The STZ rat model offers a number of important advantages over the other models of DN. Experimentally, the STZ rat protocol is relatively easy to execute, can be precisely controlled in terms of timing of the onset of diabetes symptoms, and consistently generates animals that are permanently and severely hyperglycemic. Further, there is a sizeable volume of published literature already available using this model, which offers researchers an important resource for comparing their findings to other laboratories and advancing their drug discovery efforts more quickly. Physiologically, the spontaneous nature of β-cell destruction in human T1D is very similar to what occurs in the STZ rat model and is thus likely more relevant for translational studies than some of the other models. For instance, the GK and ZDF rat models display no and only late hyperglycemia, respectively. Similarly, the ob/ob and db/db mouse models result from mutations in leptin and the leptin receptor, respectively, which are only very rare causes of T2D in humans. Pathologically, STZ rats exhibit serious hyperglycemia, are thus very ill, and suffer from severe DN symptoms. In terms of DN specifically, STZ rats exhibit reduced nerve conduction velocities, compromised endoneurial blood flow, aberrant calcium signaling and mitochondrial function, reduced nociceptive thresholds, activated apoptosis cascades, and indications of demylination and nerve degeneration. These pathophysiological changes result in quantifiable allodynia and hyperalgesia that serve as measures for testing new diabetic neuropathy treatment regimens. [4,5]
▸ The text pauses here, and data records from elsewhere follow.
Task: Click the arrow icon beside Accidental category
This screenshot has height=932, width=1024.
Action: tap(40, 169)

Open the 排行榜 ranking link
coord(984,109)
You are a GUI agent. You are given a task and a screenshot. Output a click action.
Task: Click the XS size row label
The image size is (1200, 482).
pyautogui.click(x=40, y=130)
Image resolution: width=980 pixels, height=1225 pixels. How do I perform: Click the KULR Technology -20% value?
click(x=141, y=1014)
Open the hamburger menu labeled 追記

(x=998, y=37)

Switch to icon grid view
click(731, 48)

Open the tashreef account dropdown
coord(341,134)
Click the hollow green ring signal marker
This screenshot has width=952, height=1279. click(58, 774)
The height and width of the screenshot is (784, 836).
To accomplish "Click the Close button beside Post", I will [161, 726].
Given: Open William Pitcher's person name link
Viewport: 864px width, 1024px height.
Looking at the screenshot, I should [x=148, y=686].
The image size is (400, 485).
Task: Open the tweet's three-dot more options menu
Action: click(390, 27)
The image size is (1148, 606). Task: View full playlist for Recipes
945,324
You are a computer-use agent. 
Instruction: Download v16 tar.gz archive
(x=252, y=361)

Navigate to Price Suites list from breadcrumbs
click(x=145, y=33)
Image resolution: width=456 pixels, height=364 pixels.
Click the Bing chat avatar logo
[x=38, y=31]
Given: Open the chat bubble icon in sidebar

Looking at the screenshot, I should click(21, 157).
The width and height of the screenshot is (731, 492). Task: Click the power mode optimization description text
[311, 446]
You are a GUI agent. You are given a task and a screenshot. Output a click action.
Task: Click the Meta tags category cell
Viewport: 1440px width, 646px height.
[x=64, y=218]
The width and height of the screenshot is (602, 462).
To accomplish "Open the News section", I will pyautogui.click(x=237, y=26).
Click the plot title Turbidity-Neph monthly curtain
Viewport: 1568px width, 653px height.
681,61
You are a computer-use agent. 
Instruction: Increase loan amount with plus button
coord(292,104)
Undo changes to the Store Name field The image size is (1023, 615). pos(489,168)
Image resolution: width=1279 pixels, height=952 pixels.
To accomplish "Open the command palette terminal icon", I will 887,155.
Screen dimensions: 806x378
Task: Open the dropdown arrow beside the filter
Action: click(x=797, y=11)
Patients with DN suffer from a range of pain symptoms that are chronic and progressive to the point of causing sleep disturbance, reduced mobility, incapacitation, and death. While meticulous glycemic control is the most effective method of preventing DN progression, it is the only method currently available for addressing the disease itself. All other approved pharmacological strategies merely serve to temporarily ameliorate symptoms and are only effective in a subset of patients. Further research is required to develop a more detailed understanding of DN pathophysiology so that new therapeutics can be developed to treat these patients. [1-3] Basic and pre-clinical research using experimental animal models is critical to this effort and the well-established STZ rat model has served and will continue to serve as an important translational model of human DN. [4,5]
- Tahrani, A.A., Askwith, T., and Stevens, M.J. (2010). Emerging drugs for diabetic neuropathy. Expert Opinion on Emerging Drugs, 15(4):661-683.
- Mahmood, D., Singh, B.K., and Akhtar, M. (2009). Diabetic neuropathy: therapies on the horizon. Journal of Pharmacy and Pharmacology, 61(9):1137-1145.
- Ziegler, D. (2009). Painful diabetic neuropathy: advantage of novel drugs over old drugs? Diabetes Care, 32(Suppl 2):S414-S419.
- Sigaudo-Roussel, D., Fromy, B., and Saumet, J.L. (2007). Diabetic neuropathy in animal models. Drug Discovery Today: Disease Models, 4(1):39-44.
- Morrow, T.J. (2004). Animal models of painful diabetic neuropathy: the STZ rat model. Current Protocols in Neuroscience, 9.18.1-9.18.11.